Trump laid out a better case for his return to the White House than he has recently seemed capable of. He itemized the successes of his administration and detailed an indictment of Joe Biden’s two years in the presidency.
“All [the Biden administration] had to do was sit back and watch,” he said. “There’s never been anything to compete with what we’ve done.”
He painted a picture of a strong U.S., rebounding from the coronavirus pandemic, winning respect on the international stage. He even managed, for a while, to keep from making it all about himself.
“This is a task for a politician or a conventional candidate. This is a task for a great movement that embodies the courage, confidence and the spirit of the American people,” he said. “This is a movement. This is not for any one individual.”
He added, uncharacteristically: “This will not be my campaign. This will be our campaign, all together.”
Eventually, he rambled on pretty badly, like an aging rock band that thinks it has to play every track off the greatest-hits compilation to get the applause it so badly craves.
If Trump has any chance, this is how he has to run: Highlighting the pain and frustration of inflation, crime and immigration without bogging down on his grievances about the 2020 election or the personal slights he sees from every angle.
Trump spoke for more than an hour from his Mar-a-Lago resort in South Florida, standing before a preposterous number of American flags and addressing a small but energetic audience, many sporting the jarring mix of business suits and cheap red MAGA hats.
The former president tried to take credit for the Republican victory in the U.S. House, arguing that others aimed too high in looking for a “red wave.” It’s a strange argument — that the party should have trimmed its sails in a midterm.
But then, what else could he say? What answer does he have for Trump-aligned losers such as Dr. Mehmet Oz in Pennsylvania, who couldn’t beat a Democrat obviously suffering lingering stroke symptoms? How does he explain Blake Masters and Kari Lake in Arizona, who lost even as other Republicans there were rolling?
Gov. Greg Abbott got a shout-out for reportedly praising Trump for his success in winning Hispanic votes in border counties. But it’s Abbott and other Texas Republicans doing the hard work of outreach and political organization. Trump isn’t capable of party-building.
For the first half-hour, Trump uncharacteristically seemed to stick mostly to the script. There was no long tangent about the “stolen” 2020 election. There were no snide shots at rivals such as Ron DeSantis. He took digs at Biden’s mental and verbal stumbles, but it never got truly nasty. He rambled, especially at the end, with long diversions on topics from Germany to the FBI, but nothing like his rally speeches that bog down in incoherence.
The Trump of the first part, before he turned into Wacky Rally Trump, might be unbeatable in the GOP primaries. But as he demonstrated, he’s not capable of this kind of discipline for two hours, let alone two years.
He won’t be able to keep the focus on an agenda or a movement. It’ll invariably become about Trump and whatever insults he perceives or whatever credit he thinks he deserves.

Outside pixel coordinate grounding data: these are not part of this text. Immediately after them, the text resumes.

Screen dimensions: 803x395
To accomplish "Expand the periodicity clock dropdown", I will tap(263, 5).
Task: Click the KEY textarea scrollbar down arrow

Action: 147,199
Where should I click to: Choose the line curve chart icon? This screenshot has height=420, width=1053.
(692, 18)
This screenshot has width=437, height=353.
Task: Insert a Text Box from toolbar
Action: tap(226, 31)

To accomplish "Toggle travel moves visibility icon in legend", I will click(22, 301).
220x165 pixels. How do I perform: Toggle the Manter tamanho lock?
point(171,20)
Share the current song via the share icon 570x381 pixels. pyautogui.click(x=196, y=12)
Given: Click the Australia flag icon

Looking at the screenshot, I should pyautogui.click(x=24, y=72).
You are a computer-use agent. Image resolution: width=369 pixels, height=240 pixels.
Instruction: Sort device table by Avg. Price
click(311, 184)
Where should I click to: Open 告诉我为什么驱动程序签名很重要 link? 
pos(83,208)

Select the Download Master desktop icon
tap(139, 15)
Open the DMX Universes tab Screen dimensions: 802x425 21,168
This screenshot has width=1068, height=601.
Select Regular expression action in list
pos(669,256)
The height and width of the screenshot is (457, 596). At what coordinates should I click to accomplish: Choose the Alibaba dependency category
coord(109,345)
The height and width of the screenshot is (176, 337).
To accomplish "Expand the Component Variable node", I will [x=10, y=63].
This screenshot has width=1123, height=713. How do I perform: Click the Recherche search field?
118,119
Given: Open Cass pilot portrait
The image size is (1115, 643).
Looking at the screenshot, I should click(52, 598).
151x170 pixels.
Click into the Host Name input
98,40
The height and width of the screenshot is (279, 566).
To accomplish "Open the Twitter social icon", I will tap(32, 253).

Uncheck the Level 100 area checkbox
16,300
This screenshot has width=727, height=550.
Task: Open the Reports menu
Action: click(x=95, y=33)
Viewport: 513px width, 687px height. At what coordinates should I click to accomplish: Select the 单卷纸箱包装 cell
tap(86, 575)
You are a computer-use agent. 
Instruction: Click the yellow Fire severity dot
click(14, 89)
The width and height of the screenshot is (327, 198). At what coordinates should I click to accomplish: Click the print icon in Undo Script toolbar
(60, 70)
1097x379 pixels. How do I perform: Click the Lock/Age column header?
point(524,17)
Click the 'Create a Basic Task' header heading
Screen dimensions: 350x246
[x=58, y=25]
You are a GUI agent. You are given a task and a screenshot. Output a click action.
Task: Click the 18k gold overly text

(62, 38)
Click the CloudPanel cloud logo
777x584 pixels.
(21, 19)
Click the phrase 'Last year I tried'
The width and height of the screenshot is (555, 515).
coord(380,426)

Besides, Trump did not really address his newest liability: The spreading sense within the Republican Party that he is primarily responsible for lost races that could have been won.
That’s the biggest hurdle he faces. And so far, he has little answer for it. Announcing his run so early is a clear sign of weakness — he’s trying to spook his rivals and perhaps deter a federal indictment over his handling of presidential documents and who knows what other charges.
With few other options, Trump is playing the hits. He wants GOP voters to ignore the episodes that dragged — the losses of 2018 and 2020 and 2022.
The question is whether the audience would really rather watch something it hasn’t seen before.